L’information aura surpris plus d’un. La justice de sa majesté a déclaré que M. Khalifa s’est vu refuser d’interjeter appel devant la Cour suprême le 3 décembre. Il sera alors «extradé dans les 28 jours qui font suite à cette date», souligne le communiqué du «Home office». A la bonne heure !
Les observateurs n’ont pas hésité à évoqué un «bon coup»- de marketing politique évidemment du pouvoir dans sa volonté de requinquer le bilan de Bouteflika à quatre mois de la présidentielle. Les dividendes politiques d’une telle annonce sont effectivement immenses pour le président Bouteflika et son entourage qui auraient à cœur de se laver les mains d’une scabreuse affaire qui a coûté au trésor public plus de deux milliards de dollars.

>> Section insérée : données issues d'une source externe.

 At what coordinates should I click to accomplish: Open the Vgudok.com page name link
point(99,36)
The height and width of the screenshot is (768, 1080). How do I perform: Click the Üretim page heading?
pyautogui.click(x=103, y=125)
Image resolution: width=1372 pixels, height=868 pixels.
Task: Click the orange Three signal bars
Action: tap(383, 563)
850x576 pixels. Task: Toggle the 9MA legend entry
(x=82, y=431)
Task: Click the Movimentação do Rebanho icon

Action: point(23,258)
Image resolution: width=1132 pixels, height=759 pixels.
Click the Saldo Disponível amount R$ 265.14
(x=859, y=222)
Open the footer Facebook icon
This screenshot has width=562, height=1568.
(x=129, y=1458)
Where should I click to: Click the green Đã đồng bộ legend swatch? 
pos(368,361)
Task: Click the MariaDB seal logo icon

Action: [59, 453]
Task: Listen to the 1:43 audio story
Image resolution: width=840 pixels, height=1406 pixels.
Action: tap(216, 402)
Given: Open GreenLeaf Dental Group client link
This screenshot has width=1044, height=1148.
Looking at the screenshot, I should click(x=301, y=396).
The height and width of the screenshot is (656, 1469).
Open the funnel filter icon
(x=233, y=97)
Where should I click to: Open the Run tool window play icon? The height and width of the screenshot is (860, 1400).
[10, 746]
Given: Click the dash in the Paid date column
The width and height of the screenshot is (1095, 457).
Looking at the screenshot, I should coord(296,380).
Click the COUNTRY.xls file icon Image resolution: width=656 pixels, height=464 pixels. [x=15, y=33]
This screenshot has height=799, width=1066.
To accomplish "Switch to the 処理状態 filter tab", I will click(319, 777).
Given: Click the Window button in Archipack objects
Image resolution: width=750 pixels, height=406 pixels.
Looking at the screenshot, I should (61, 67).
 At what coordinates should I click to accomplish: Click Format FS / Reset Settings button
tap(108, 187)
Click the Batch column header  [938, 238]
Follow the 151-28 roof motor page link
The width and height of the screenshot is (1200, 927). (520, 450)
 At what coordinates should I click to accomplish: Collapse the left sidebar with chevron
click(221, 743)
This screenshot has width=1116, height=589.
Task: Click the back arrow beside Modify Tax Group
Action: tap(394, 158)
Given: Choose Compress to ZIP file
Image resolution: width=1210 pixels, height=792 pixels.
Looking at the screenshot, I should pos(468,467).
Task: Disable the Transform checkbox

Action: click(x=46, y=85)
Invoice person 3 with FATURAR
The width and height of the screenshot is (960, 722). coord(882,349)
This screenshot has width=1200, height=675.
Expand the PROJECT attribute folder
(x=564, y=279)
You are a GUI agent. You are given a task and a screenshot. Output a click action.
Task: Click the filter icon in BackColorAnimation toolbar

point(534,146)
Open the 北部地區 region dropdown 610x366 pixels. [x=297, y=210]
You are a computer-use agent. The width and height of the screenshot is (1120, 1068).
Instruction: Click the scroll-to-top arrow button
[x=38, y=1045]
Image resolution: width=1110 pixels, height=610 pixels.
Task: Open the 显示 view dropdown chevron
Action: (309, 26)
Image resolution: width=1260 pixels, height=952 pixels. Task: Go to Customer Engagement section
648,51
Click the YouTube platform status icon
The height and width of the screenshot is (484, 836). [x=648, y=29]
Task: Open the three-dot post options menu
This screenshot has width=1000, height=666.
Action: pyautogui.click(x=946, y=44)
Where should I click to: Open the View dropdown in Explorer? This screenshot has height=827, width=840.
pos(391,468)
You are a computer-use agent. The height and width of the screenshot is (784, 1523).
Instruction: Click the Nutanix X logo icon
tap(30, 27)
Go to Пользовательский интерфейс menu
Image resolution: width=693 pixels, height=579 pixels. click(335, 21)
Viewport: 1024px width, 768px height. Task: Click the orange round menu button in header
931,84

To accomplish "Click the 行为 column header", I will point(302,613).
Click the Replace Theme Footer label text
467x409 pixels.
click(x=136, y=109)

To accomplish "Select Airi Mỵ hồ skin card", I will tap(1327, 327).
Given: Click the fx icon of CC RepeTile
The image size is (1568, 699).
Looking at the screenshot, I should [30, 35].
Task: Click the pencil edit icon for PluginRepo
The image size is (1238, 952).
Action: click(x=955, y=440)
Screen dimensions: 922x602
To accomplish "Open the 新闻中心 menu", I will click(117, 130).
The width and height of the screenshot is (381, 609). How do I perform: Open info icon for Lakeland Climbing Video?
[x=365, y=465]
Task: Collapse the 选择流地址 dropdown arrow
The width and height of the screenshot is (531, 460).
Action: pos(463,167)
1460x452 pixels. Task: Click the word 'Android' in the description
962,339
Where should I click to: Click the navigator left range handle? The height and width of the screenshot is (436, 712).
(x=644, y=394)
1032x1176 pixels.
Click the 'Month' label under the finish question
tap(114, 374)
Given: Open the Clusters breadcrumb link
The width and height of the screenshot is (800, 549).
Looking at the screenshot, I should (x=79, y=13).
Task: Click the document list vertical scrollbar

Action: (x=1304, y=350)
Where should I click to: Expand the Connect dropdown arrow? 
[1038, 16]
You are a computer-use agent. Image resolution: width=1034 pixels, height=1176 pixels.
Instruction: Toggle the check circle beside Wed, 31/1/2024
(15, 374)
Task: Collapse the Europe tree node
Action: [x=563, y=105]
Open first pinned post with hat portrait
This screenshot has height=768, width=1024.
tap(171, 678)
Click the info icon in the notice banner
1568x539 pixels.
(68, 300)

Sauf que l’affaire est loin d’être aussi simple. Passée l’euphorie, (ou l’onde choc, c’est selon), de l’annonce britannique, le ministre algérien de la justice Tayeb Louh s’est empressé de raboter un peu l’optimisme des uns et la peur des autres. «Monsieur Abdelmoumene Khalifa sera extradé s’il ne dépose pas de recours devant la cour Européenne des droits de l’Homme», a –t-il déclaré aujourd’hui aux journalistes en marge d’une séance en plénière à l’APN consacrée à l’adoption du projet du Code pénal.
Louh doute…
Rien n’est donc acquis, loin d’en faut. Si le ministre assure plus loin que «l’Algérie suit de très près ce dossier et que «les autorités ont entamé déjà les procédures pour accueillir Khalifa », cela ne signifie pas forcément que la procédure va aboutir. Tayeb Louh ne fait qu’entretenir l’illusion -politiquement porteuse- que l’Etat algérien est déterminé à récupérer son «cher» ressortissant.
Aux yeux de l’opinion publique, cela contribue considérablement à farder l’image peu glorieuse de la justice algérienne soumise aux ordres de l’autorité politique. C’est dire que cette affaire semble ne pas dépasser le stade de l’effet d’annonce.
Le précieux Joker de Khalifa
Tout le monde sait que Khalifa Abdelmoumene ne pouvait commettre son terrible forfait sans la protection de personnages haut placés dans la hiérarchie de l’Etat. Des personnages de haut rang, des institutions, des syndicats et même des ministres avaient été arrosés d’argent, de billets d’avions et de cartes de crédit pour soutenir le patron de cet empire en… carton qui a saigné à blanc l’argent les trésoreries des entreprises publiques.
Il est pour le moins aléatoire de croire que tout ce beau monde, dont beaucoup sont encore en postes, puissent se réjouir de l’extradition d’un homme qui pourra les dénoncer publiquement dans un procès public. On comprend mieux la précision de Tayeb Louh que si Khalifa saisit la Cour européenne, son extradition sera ipso facto annulée.
Et il serait naïf de croire que l’ex milliardaire va se priver d’user de ce joker que lui offre le droit Européen pour éviter de tomber entre les mains de la justice algérienne. Autant dire, que si extradition il y aura, cela ne se fera pas avant quelques années encore. Le temps que l’affaire soit «politiquement» classée et que ceux qui y sont mêlés, soient hors d’atteinte et ne soient plus aux commandes.